§ **Instructions for the task**
What are the lines, copied exactly, from the one containing "This screenshot has height=960, width=1500." through the last line of the records below, both included?

Provided material Start Marker

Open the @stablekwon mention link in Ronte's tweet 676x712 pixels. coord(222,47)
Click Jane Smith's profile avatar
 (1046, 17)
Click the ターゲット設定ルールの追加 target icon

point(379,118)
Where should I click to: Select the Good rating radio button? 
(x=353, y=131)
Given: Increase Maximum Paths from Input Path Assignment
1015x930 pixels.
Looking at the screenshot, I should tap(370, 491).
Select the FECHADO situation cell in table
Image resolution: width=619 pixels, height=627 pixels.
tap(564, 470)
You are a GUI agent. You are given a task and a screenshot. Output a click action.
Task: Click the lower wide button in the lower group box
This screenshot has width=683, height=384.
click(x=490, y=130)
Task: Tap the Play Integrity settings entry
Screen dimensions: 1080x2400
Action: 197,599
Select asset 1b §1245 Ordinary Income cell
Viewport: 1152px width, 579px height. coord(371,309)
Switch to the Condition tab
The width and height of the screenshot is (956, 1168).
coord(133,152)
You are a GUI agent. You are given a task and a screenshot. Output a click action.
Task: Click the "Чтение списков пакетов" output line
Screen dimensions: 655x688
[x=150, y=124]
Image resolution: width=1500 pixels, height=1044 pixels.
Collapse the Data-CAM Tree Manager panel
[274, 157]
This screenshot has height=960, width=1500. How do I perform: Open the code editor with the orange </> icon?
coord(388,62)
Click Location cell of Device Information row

Provided material End Marker

§ **Solution to this task**
This screenshot has height=960, width=1500. How do I perform: Open the code editor with the orange </> icon?
coord(388,62)
Click Location cell of Device Information row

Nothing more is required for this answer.